A limitation of the above models is the absence of such a parameter as mucus. This is a serious limitation of all in vitro models, as mucus plays a crucial role in protecting the oral mucosa. In addition to the presence of mucus, its rheological properties must also be considered. To date, there is no any in vitro model of cell lines that produce mucus.

Teubl et al. attempted to develop an improved in vitro buccal model for studying nanoparticle transport that takes the mucus layer into account. In the first stage of the study, the scientists compared animal mucins (porcine gastric and bovine submandibular) with natural human mucin in terms of chemical and morphological structure. In the second stage, an "outer" mucus layer was produced using a film method and applied to an oral cell line (TR 146) cultured on transwells. The study resulted in an analysis of the adhesion quality of the mucin fibers and the viability of the model. The authors were able to demonstrate that the mucus layer in the oral cavity also acts as a strong barrier to nanoparticle mobility and is important for constructing in vitro models [24]. Marx et al. also used a similar model to study the effect of mucus on the permeability of small molecules through the oral mucosa using freeze-dried human saliva (HFDS) and porcine gastric mucin (PGM). Four small molecules (nicotine, mannitol, propranolol, caffeine) showed decreased permeability through mucin dispersions compared to control samples, with a greater effect observed with HFDS than with PGM. The scientists concluded that mucin dispersions represent a lower barrier to drug diffusion compared to the epithelium [36]. Ployon et al. investigated the role of MUC1 in MUC5B binding to the oral mucosa. In this work, the authors focused on creating a two-dimensional model capable of producing mucus. The study examined the role of MUC1 in mucus membrane formation and the binding of salivary MUC5B using a cell model of the oral cavity. The researchers demonstrated that membrane-bound mucin MUC1 is a factor that enhances mucus membrane formation by increasing the binding of salivary MUC5B to oral epithelial cells. They proposed an in vitro model suitable for studying the functions and properties of the mucus membrane [37].

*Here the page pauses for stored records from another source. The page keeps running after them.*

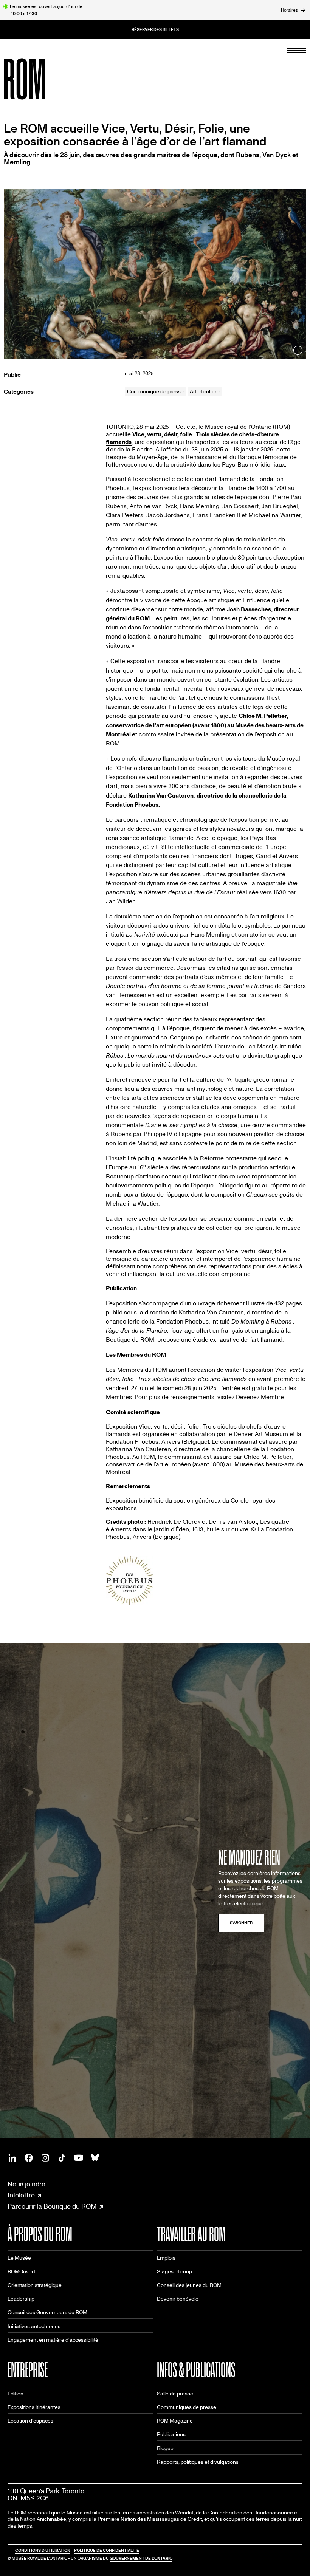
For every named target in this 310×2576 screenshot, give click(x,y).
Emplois (166, 2258)
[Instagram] (45, 2157)
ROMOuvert (21, 2271)
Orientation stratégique (35, 2285)
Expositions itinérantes (34, 2407)
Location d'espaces (30, 2421)
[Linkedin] (12, 2157)
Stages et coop (174, 2271)
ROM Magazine (175, 2421)
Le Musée (19, 2258)
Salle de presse (175, 2393)
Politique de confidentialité (106, 2550)
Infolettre (21, 2195)
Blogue (165, 2448)
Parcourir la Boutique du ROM (52, 2207)
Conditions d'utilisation (42, 2550)
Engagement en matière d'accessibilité (53, 2340)
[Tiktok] (62, 2157)
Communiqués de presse (186, 2407)
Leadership (21, 2299)
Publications (171, 2434)
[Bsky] (95, 2157)
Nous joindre (26, 2184)
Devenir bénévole (177, 2299)
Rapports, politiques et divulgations (198, 2462)
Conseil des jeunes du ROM (189, 2285)
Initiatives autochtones (34, 2326)
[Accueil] (41, 79)
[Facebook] (28, 2157)
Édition (15, 2393)
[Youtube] (78, 2157)
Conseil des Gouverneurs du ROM (47, 2312)
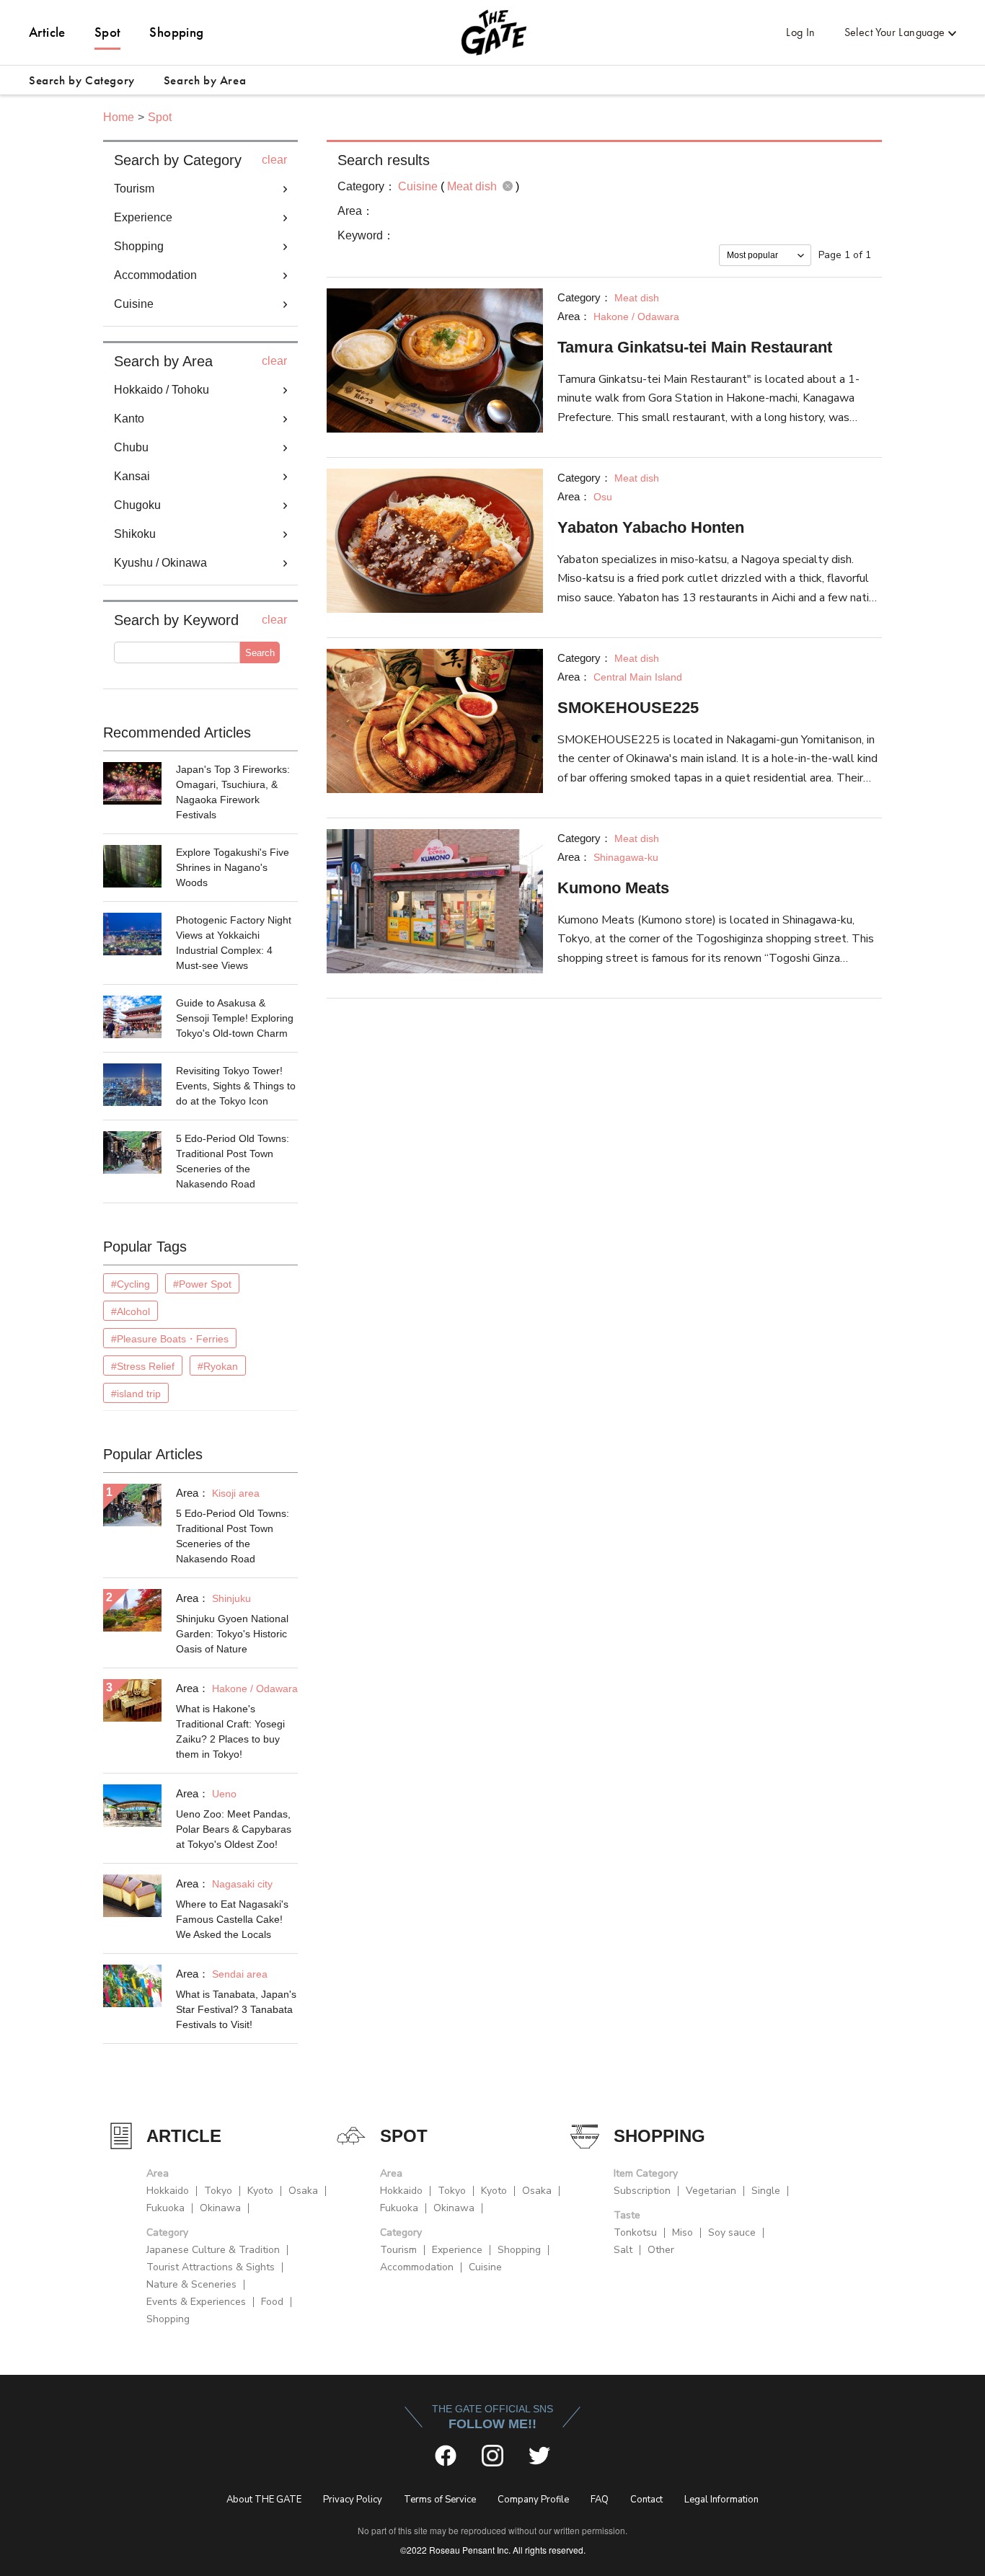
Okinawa (220, 2208)
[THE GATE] (492, 32)
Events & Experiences (196, 2302)
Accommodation (417, 2267)
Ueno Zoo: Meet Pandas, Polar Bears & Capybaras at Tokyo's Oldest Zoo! (233, 1829)
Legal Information (721, 2499)
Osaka (303, 2190)
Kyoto (260, 2190)
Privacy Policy (352, 2499)
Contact (646, 2499)
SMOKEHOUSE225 (628, 708)
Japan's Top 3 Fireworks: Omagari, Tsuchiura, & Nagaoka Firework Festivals (233, 791)
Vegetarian (711, 2190)
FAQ (600, 2499)
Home (118, 117)
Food (272, 2302)
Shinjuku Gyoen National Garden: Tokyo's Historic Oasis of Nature (232, 1634)
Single (765, 2190)
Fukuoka (165, 2208)
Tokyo (218, 2190)
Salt (623, 2250)
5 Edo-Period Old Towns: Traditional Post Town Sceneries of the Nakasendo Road (232, 1161)
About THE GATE (263, 2499)
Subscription (642, 2190)
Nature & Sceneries (191, 2284)
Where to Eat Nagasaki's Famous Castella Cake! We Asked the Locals (232, 1919)
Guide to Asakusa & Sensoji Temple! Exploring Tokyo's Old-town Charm (234, 1018)
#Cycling (130, 1284)
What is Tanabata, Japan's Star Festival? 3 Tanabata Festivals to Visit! (236, 2009)
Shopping (176, 32)
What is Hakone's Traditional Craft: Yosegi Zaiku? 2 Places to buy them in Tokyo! (230, 1731)
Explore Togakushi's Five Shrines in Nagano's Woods (232, 867)
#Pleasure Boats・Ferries (170, 1339)
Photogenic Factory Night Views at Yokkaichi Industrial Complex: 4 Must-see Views (233, 942)
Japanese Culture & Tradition (213, 2250)
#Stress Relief (143, 1366)
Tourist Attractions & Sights (210, 2267)
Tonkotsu (635, 2232)
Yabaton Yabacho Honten (650, 527)
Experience (457, 2250)
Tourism (398, 2250)
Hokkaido (167, 2190)
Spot (107, 32)
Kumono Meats (613, 888)
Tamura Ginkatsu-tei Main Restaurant (694, 347)
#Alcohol (130, 1311)
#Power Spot (202, 1284)
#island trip (136, 1393)
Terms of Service (440, 2499)
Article (47, 32)
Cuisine (485, 2267)
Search (260, 652)
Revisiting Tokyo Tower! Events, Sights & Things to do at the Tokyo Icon (236, 1086)
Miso (682, 2232)
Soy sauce (732, 2232)
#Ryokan (218, 1366)
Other (661, 2250)
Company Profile (533, 2499)
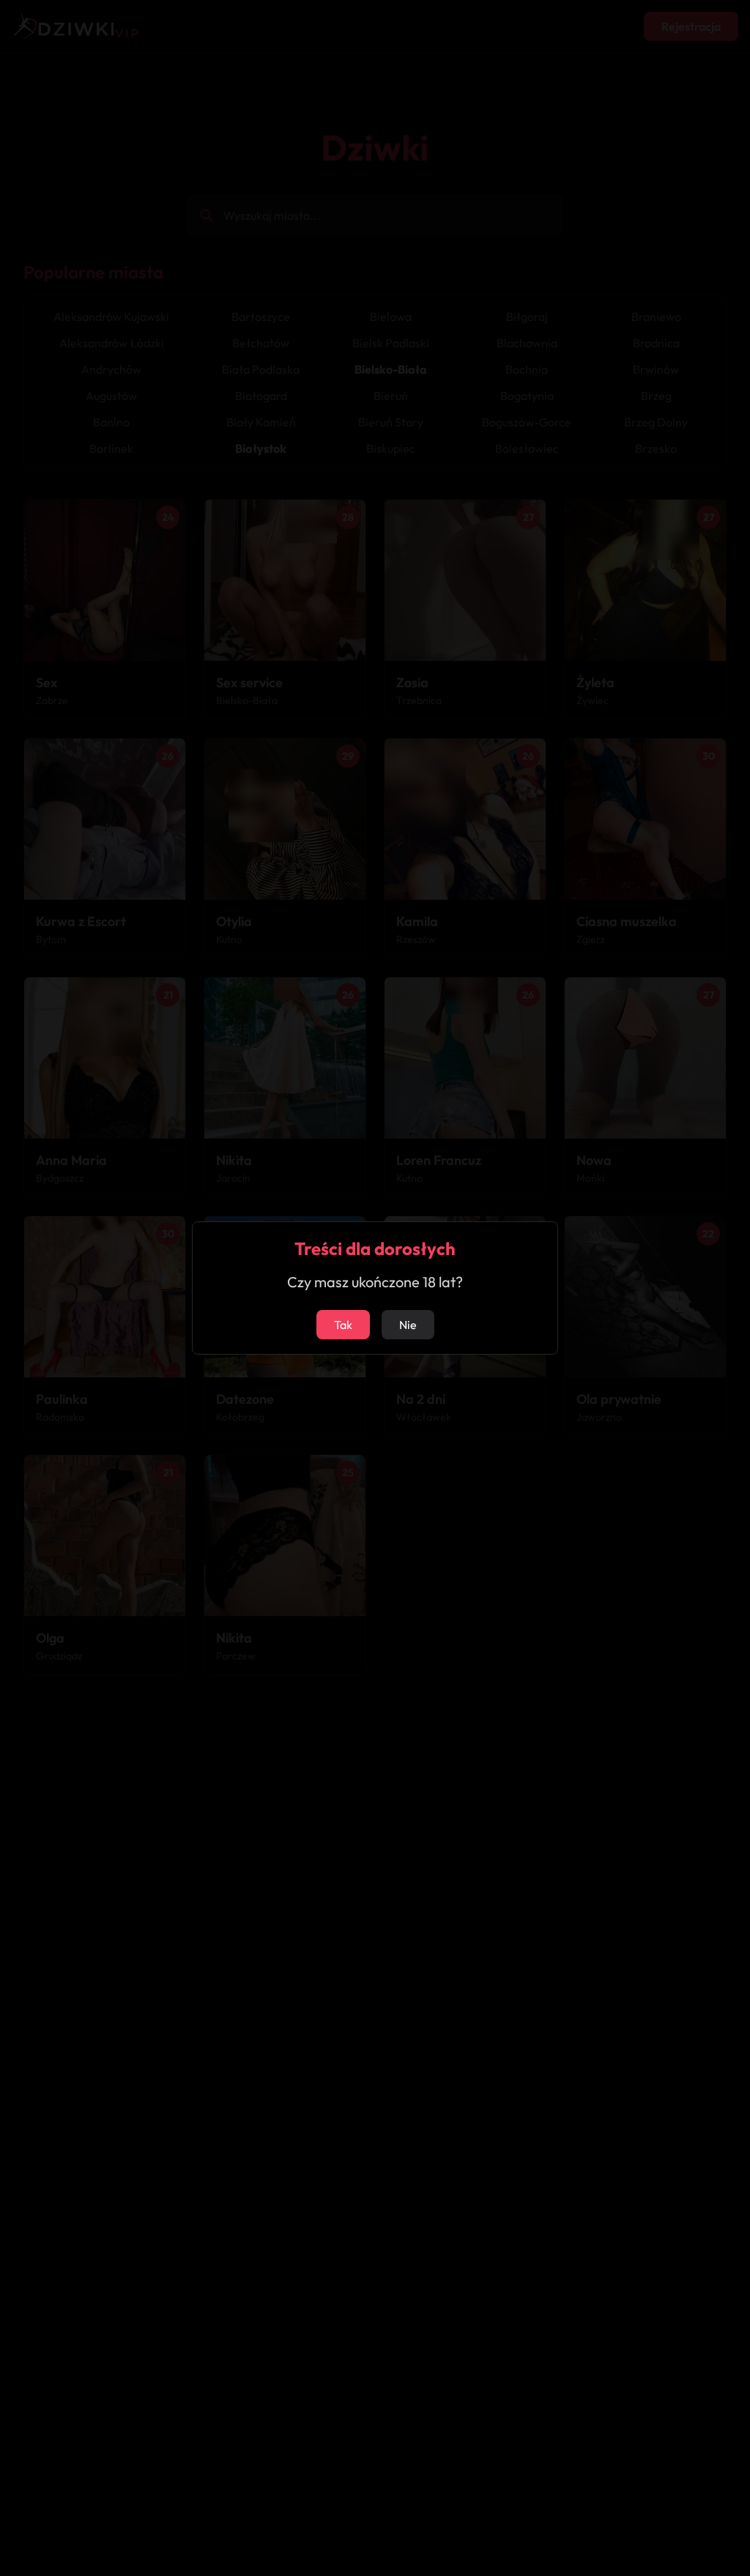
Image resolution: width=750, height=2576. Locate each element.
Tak (343, 1324)
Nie (408, 1324)
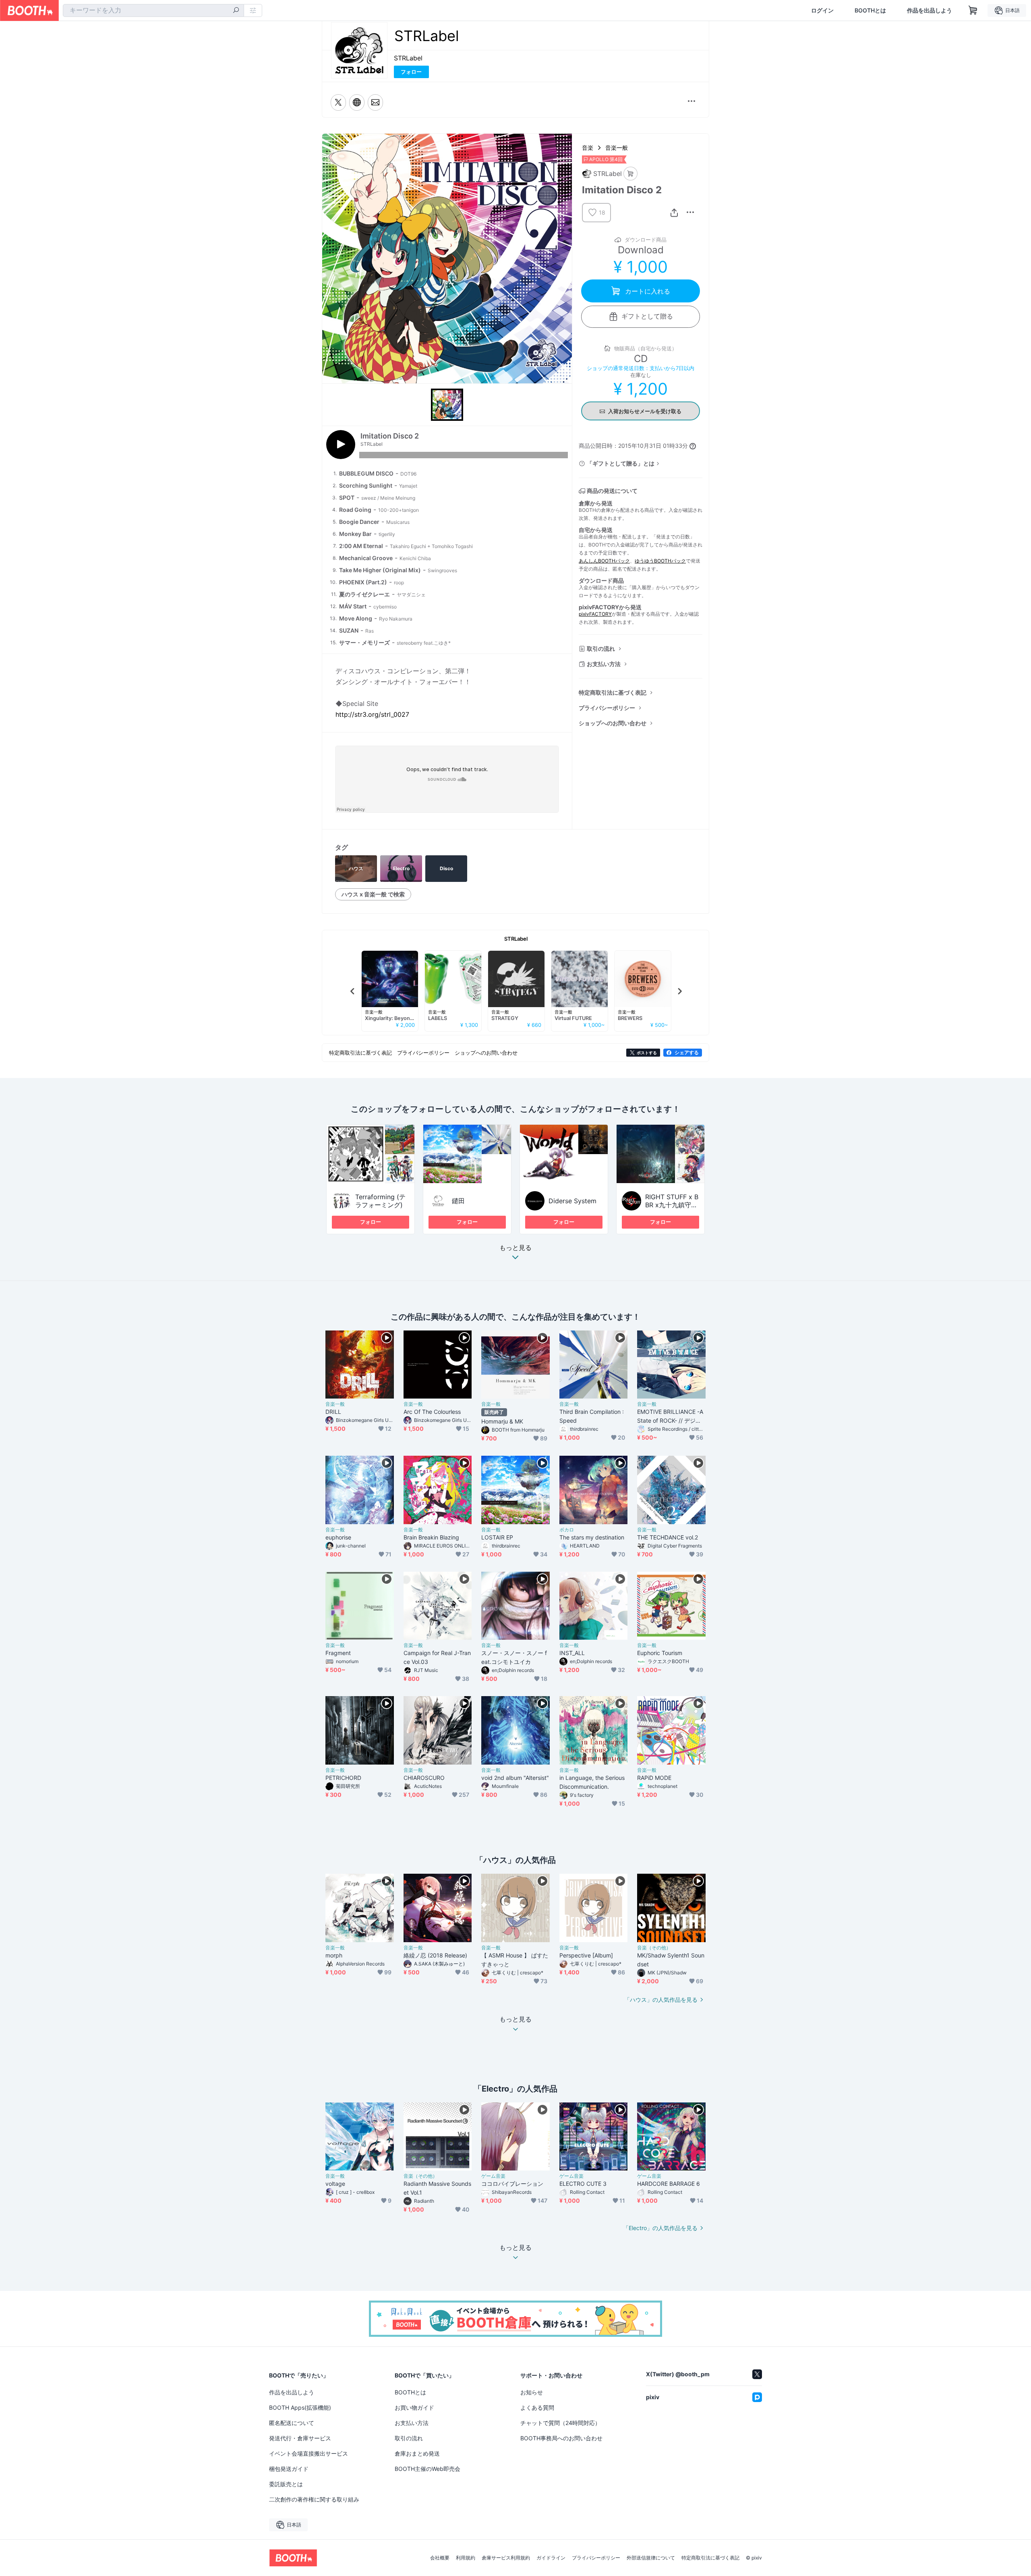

OME models have wide applications in such areas as studying host-pathogen interactions, cancer biology, tissue regeneration mechanisms, and drug permeability [38-41].

Visualization of Functional Salivary Glands

To create more adequate in vitro models, it is necessary to take into account the diversity of both the salivary gland cells themselves and the lining epithelium of the oral cavity, as well as their microenvironment. It is important to take into account not only their diversity in quantitative terms, but also to understand the features of their dynamic change depending on external and internal factors of influence. Currently, multi-colored color reporter lines have been developed to study the dynamics of individual cells directly in the context of the environment of the native organ [42]. This approach allows for the high-precision determination of molecular elements that regulate the functional activity of the salivary glands. There are color cassettes that allow tracking the fate of a target cell population and identifying factors that are associated with cell type specification and tissue homeostasis [4344].

Dual ifgMosaic is one of the recently developed approaches for visualization. It is a versatile method for multispectral and combinatorial mosaic analysis of gene functions. It is used either to visualize different genes of the same tissue or to visualize about 15 different populations of cells expressing a unique set of genes. ifgMosaic is applucable for both phenotypic analysis of individual cells and clonal analysis, where the only difference between the cells used for comparative analysis is the induced mutation or the expression of a given gene in an otherwise identical organism and genetic background [4546].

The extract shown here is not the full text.